The profiler is activated using the -pp command-line option to the runtime, specified before the compiled main component file that you are going to run:

dana -pp MyProgram.o

When the program ends, the interpreter will print out a detailed profile of that program's overall execution time.

To examine a real profile, consider the example program:

component provides App requires io.Output out, data.StringUtil stringUtil {

   void doThing()
      {
      for (int i = 0; i < 100000; i++)
         String s = new String()
      }
	
   int App:main(AppParam params[])
      {
      doThing()
	  
      String parts[] = stringUtil.explode("r.a.k.s.e.b. .e.h.t. .n.i. .e.m. .t.i.h. .t.i.", ".")
	  
      for (int i = parts.arrayLength-1; i != INT_MAX; i--)
         out.println(parts[i].string)
      
      return 0
      }
   
   }

If we save this program in a file Test.dn, we compile it as normal and then run it as:

dana -pp Test.o

When the program finishes we get the following profile:

 -- GC total invocations --
reach scans: 0
cycle scans: 0

 -- function call totals --
Format: <name>: <total call #>, <total time> ms, <gc rc_scn>, <gc cyc_sc>
Test.o doThing: 1, 297, 0, 0
machine>output-println: 23, 63, 0, 0
StringUtil.o>explode: 1, 15, 0, 0
StringUtil.o>isAnyOf: 4, 15, 0, 0
List.o>clearList: 1, 0, 0, 0
List.o>getNext: 23, 0, 0, 0
List.o>getFirst: 1, 0, 0, 0
List.o>getLength: 2, 0, 0, 0
List.o>add: 23, 0, 0, 0

 -- function call hierarchy --
Format: <name>: <total # calls> c, time <total> ms, time <sub_calls> ms
Test.o>main: 0, 0, 375
  doThing: 1, 297, 0
  machine>output-println: 23, 63, 0
  StringUtil.o>explode: 1, 15, 15
    isAnyOf: 46, 15, 0
    List.o>getNext: 23, 0, 0
    List.o>getFirst: 1, 0, 0
    List.o>getLength: 2, 0, 0
    List.o>add: 23, 0, 0
  List.o>destroy: 0, 0, 0
    clearList: 1, 0, 0

The profile has three sections: garbage collection, total function time (flat), and function call time (nested). The different parts of this trace help you to understand where the slowest parts of your program were, and so where the most valuable areas are to work on performance improvements.

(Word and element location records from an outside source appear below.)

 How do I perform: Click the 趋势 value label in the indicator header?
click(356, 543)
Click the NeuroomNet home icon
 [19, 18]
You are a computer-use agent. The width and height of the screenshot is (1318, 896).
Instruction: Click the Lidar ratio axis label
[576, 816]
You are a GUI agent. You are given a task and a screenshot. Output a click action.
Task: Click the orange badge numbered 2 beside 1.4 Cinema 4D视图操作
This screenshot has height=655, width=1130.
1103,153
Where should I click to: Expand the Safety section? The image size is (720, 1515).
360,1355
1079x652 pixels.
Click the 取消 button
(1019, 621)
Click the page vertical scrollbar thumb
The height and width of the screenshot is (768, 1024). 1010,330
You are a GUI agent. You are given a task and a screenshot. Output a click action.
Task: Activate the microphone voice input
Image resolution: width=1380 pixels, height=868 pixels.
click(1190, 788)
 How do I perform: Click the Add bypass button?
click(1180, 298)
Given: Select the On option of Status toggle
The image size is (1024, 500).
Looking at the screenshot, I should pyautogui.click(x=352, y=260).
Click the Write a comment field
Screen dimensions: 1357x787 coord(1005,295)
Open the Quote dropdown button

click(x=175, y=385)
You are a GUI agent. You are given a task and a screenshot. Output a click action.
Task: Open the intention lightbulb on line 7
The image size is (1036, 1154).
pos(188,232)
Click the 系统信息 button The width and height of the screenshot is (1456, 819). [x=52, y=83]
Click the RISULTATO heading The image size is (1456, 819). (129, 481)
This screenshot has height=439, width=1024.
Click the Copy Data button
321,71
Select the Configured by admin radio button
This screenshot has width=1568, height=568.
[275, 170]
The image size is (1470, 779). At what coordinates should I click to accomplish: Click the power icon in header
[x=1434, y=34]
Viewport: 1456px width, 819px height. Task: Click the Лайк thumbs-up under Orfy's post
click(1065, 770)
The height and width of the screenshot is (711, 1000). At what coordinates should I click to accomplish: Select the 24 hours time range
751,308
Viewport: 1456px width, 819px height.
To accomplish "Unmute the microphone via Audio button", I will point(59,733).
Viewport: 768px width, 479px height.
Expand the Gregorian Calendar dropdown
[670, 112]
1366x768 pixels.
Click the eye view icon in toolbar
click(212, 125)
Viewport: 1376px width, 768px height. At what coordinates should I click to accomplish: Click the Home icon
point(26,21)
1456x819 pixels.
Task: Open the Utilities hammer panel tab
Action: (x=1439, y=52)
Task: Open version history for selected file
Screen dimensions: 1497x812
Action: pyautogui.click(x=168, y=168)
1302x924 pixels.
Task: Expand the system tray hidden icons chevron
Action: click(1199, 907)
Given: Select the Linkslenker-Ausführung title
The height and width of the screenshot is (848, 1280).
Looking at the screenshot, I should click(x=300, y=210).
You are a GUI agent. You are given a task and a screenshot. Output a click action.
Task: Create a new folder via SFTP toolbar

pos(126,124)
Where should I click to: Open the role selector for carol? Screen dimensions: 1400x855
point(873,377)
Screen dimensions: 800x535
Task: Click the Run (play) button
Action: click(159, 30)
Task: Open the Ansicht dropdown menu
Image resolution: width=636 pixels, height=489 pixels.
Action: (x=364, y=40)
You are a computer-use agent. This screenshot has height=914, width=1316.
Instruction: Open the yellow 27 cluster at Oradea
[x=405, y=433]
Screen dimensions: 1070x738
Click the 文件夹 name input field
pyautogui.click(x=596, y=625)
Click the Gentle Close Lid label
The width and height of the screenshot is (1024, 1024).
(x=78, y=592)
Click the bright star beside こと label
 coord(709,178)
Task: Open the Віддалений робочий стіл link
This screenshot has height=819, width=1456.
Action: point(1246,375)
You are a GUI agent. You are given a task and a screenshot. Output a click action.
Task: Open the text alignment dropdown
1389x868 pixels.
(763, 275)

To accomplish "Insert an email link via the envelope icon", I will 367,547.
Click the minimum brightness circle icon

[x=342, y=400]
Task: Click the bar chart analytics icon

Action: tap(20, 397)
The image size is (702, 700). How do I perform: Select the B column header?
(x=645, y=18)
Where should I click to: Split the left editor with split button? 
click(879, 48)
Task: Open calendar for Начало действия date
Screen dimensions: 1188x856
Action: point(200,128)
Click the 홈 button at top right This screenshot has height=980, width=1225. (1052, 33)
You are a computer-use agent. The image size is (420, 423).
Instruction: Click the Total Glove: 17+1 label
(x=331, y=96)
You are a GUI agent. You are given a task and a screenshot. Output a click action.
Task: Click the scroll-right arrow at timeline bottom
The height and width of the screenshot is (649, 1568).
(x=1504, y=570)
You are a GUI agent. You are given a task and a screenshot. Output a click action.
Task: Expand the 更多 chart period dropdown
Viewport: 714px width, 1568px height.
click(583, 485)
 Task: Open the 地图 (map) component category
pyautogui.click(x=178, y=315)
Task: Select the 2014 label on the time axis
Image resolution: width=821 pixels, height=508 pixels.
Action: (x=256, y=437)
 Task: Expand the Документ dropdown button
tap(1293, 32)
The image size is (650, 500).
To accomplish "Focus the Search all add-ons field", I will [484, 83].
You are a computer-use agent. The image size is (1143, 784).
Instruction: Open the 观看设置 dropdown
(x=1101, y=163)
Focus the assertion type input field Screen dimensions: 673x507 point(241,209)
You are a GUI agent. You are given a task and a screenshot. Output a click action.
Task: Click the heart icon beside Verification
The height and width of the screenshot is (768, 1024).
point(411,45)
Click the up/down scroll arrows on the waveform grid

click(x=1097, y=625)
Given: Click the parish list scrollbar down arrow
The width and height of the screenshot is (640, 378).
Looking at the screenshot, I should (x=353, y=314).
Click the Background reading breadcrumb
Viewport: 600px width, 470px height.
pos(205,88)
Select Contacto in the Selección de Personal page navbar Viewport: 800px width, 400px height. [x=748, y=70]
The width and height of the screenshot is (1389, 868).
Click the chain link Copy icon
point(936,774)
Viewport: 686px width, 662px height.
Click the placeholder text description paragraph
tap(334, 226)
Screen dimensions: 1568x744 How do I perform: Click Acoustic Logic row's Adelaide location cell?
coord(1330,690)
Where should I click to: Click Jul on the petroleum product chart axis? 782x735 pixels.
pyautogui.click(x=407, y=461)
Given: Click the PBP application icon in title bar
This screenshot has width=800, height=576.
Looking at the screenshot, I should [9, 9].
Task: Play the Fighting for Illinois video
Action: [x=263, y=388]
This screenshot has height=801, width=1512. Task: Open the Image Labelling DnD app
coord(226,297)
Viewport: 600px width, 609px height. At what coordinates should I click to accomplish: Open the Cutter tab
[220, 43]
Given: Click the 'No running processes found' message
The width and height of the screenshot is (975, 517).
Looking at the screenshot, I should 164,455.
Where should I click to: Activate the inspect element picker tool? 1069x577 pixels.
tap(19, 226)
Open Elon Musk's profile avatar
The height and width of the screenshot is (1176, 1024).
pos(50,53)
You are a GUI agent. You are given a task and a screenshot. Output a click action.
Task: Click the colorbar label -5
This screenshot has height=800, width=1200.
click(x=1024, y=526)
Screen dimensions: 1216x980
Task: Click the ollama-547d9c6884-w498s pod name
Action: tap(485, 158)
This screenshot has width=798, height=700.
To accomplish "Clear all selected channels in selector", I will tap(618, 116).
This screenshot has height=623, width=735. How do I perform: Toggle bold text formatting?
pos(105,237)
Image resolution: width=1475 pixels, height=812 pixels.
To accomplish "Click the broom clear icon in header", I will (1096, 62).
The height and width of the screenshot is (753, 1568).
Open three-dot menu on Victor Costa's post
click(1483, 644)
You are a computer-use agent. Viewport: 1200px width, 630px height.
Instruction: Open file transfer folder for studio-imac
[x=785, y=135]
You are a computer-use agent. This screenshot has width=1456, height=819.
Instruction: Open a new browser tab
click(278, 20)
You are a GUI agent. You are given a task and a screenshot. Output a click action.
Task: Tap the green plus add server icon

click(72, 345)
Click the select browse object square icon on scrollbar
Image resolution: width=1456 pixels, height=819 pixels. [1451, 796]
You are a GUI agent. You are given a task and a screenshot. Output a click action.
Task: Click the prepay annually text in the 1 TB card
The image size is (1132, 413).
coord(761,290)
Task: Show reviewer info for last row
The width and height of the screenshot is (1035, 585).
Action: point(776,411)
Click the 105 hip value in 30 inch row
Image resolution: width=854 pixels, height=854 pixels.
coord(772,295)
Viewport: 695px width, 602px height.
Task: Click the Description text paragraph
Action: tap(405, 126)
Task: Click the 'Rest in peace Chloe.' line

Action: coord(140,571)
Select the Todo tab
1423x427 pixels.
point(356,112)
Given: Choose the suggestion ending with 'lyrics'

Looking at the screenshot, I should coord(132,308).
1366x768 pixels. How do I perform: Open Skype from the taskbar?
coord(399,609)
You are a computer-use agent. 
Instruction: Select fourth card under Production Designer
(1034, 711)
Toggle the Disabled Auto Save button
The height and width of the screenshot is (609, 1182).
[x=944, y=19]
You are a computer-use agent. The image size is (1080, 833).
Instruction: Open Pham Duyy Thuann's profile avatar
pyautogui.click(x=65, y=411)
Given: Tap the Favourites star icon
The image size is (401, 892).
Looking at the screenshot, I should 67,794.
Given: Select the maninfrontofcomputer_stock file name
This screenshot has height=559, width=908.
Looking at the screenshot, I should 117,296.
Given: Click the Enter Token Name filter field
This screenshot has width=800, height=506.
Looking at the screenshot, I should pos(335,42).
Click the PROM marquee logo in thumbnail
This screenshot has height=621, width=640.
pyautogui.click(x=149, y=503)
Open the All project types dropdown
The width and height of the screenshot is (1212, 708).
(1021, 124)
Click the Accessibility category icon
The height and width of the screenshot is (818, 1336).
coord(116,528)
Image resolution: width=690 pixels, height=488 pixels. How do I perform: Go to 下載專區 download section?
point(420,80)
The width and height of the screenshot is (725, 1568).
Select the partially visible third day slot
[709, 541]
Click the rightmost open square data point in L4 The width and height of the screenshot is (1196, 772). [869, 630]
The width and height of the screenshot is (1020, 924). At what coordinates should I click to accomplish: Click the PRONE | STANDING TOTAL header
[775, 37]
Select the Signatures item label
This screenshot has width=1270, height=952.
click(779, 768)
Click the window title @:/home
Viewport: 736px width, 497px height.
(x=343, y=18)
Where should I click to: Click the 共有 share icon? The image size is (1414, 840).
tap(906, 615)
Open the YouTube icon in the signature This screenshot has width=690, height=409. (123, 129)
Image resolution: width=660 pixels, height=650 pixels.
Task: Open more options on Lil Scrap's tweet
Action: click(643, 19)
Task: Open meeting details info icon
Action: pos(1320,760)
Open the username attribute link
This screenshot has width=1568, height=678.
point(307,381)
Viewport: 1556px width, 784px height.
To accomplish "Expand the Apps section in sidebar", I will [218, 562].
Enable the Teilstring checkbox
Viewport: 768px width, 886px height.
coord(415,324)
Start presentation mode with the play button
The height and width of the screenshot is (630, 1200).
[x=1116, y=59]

The garbage collection statistics are printed first. Dana uses an on-demand garbage collector which is invoked when an object drops a reference count to unmanaged memory, if that unmanaged memory is believed to potentially contain cycles in its reference graph. There are two levels of garbage collection statistics: "reach scans" are how many times the garbage collector needed to check if an entity is a potential candidate for cleanup by walking over its fields; "cycle scans" are how many times the garbage collector was obliged to then perform cyclical reference analysis, which is an expensive procedure. Cycle scans occur when memory is categorised as unmanaged, and when the data type(s) involved could contain circular references but have not been annotated with nocycle. Both reach and cycle scans should be minimised to improve performance; to do this the programmer can try to avoid data types that may have reference cycles being passed to non-creating objects of those data instances, and/or can mark data types with nocycle if cycles appear possible from static analysis of a data type but are known to never occur in practice.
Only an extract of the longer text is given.